Did you know that American students score above average on international assessments in math and science? It’s hard to hear the good news over the drumbeat message of “public education failure, let’s privatize ’em all.” A marketing executive talks about reframing the public education message.
The NRA has found itself a test school district in Arkansas. Four adults in each of Clarksville’s five schools will be carrying concealed weapons — which comes out to one armed adult for every 125 kids. This would not make US feel safer.
It’s racial profiling plus violent action taken against the profiled that is the problem, so why isn’t it a criminal act? Lawyer-commentator Ari Melber explores why and how we could change this.

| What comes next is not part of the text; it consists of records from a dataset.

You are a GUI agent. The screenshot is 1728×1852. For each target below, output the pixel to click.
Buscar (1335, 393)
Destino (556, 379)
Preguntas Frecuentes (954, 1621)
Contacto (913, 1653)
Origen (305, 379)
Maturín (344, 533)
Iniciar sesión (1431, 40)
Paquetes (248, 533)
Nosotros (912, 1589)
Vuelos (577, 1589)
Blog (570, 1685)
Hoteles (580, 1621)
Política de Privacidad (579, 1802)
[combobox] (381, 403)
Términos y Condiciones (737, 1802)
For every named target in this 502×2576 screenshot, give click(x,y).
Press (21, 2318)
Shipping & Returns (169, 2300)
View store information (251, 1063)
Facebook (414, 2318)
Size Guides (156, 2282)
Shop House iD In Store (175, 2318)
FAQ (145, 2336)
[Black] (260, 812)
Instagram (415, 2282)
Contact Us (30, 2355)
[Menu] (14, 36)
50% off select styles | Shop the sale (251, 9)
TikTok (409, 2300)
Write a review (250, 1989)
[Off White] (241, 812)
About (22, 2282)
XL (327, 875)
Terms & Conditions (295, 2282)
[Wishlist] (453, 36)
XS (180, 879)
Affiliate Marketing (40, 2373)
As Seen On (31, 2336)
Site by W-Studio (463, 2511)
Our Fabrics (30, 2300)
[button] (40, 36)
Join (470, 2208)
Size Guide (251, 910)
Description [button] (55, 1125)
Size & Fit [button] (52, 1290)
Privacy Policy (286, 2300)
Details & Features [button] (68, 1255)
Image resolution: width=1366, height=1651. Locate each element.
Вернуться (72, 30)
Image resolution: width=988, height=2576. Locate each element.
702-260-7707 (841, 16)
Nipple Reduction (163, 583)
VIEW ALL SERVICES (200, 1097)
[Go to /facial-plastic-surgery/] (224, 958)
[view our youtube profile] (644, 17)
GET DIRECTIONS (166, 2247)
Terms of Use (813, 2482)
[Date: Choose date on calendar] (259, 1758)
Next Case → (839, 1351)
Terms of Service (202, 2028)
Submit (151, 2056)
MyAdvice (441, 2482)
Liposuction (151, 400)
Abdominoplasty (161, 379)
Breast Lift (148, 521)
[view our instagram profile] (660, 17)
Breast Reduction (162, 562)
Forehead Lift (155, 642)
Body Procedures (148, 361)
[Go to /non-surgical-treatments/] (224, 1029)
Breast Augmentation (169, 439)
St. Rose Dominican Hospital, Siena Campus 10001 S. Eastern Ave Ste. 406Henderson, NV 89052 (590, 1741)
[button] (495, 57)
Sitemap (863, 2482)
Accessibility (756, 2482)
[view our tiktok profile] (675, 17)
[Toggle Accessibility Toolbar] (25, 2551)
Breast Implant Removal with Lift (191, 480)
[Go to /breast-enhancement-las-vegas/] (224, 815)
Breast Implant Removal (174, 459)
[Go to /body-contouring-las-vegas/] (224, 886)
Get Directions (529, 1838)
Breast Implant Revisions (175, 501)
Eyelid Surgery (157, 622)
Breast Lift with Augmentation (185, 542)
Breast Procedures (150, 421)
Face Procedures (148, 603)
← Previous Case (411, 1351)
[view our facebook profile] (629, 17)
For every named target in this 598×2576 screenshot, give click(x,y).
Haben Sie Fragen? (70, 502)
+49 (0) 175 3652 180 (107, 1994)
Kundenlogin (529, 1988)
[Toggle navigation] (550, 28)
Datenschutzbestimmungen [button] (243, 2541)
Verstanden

More states are pushing 20-week abortion bans like the one passed in Texas, and there’s even a Federal proposal in the House. Proponents cite polls that show Americans favor restricting abortions after 20 weeks. Our friends at the Silver Ribbon Campaign to Trust Women list some reasons why these bans are a bad idea. Jessica Valenti at The Nation also weighs in:
We live in a country that makes procuring reproductive care as difficult as possible: we give young people inaccurate and dangerous information about sex via ideologically driven abstinence-only education; 87 percent of counties in the US have no abortion provider; we deny financial assistance to the most in need and put up obstacles for younger women; one-third of women seeking abortions have to travel more than twenty-five miles to obtain one, and crisis pregnancy centers routinely lie to women about far into their pregnancy they are. Not to mention that we provide nothing in the way of support to parents—no mandated paid parental leave, no universal preschool or subsidized child care.
The Republican war on reproductive justice is directly responsible for women’s seeking later abortions. It’s easier for anti-choicers to perpetuate a myth of callous women who cavalierly decide to end their twenty-two-week pregnancy than to admit that their cruel and punitive policies are why women don’t get the care they need earlier.
And in North Carolina, Governor Pat McCrory not only signed a new law restricting abortions (after an election where he pledged that was something he would not do) — he brought the protesters cookies.